松あきら公明党女性委員長は4日、児童ポルノに対する規制強化に関して、米国のトーマス・シーファー駐日大使と懇談した。これには、浜四津敏子代表代行とともに、児童買春・ポルノ禁止法見直しプロジェクトチームの丸谷佳織座長、鰐淵洋子事務局長が出席した。
席上、児童買春・ポルノ禁止法見直しPTは、シーファー大使が児童ポルノの根絶に向け尽力していることに謝意を示すとともに、与党として6月に国会提出した「単純所持」を処罰対象とする児童ポルノ禁止法改正案の成立を急ぐ考えを力説。

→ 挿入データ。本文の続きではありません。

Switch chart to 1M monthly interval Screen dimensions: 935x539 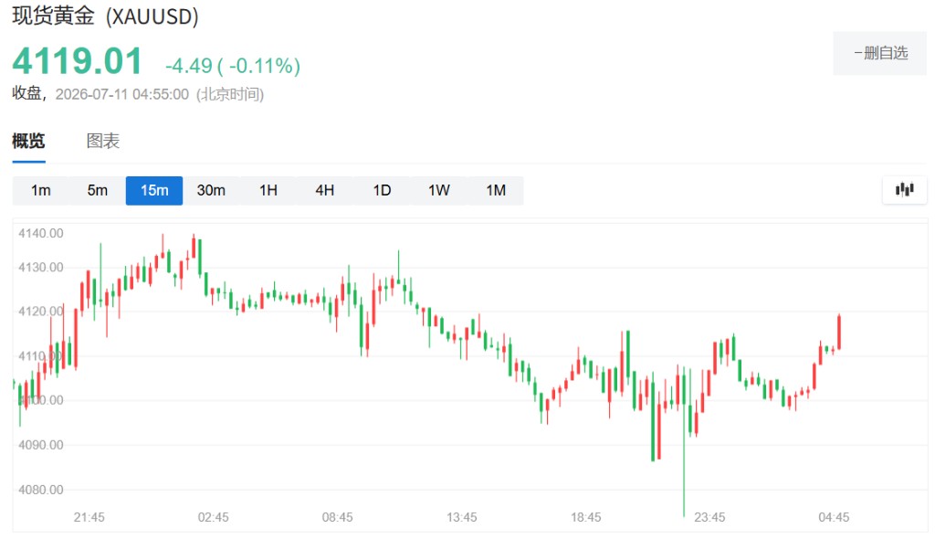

また、11月にブラジル・リオデジャネイロで開催された世界会議で発表された宣言が、過激な漫画やアニメも児童ポルノに含む内容であったことを踏まえ、「漫画やアニメも規制対象に加えることに取り組んでいきたい」との認識を示した。
シーファー大使は、児童ポルノは性的虐待であり、「自分の子にされても構わないという親は誰もいない」と強調。さらに、主要8カ国(G8)で単純所持が違法化されていないのは、日本とロシアだけであることに触れ、「日本はG8サミットの前には対処しようという勢いがあったが、(サミットが)過ぎ去った今、その勢いがない」と日本の対応の遅れを指摘し、改正法の速やかな成立に期待を寄せた。